### What this task involves
Please give the records below again in full, exactly, with the images left out.

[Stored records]
____

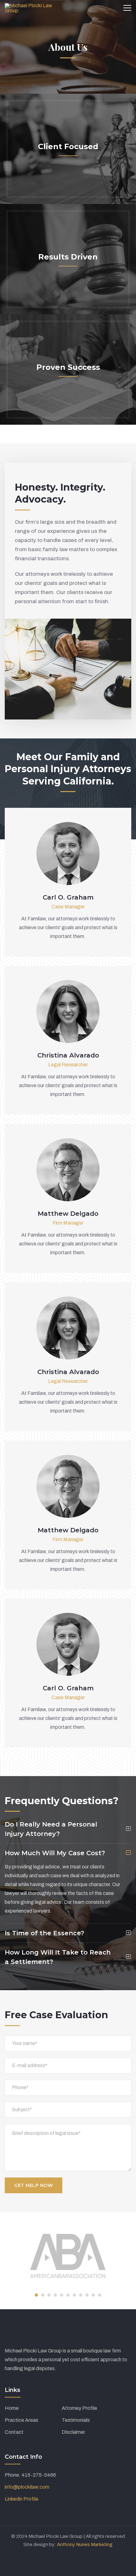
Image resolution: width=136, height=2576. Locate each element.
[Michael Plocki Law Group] (31, 7)
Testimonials (76, 2420)
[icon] (57, 850)
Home (12, 2408)
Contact (14, 2432)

____

### Result for this exercise
Image resolution: width=136, height=2576. Locate each element.
[Michael Plocki Law Group] (31, 7)
Testimonials (76, 2420)
[icon] (57, 850)
Home (12, 2408)
Contact (14, 2432)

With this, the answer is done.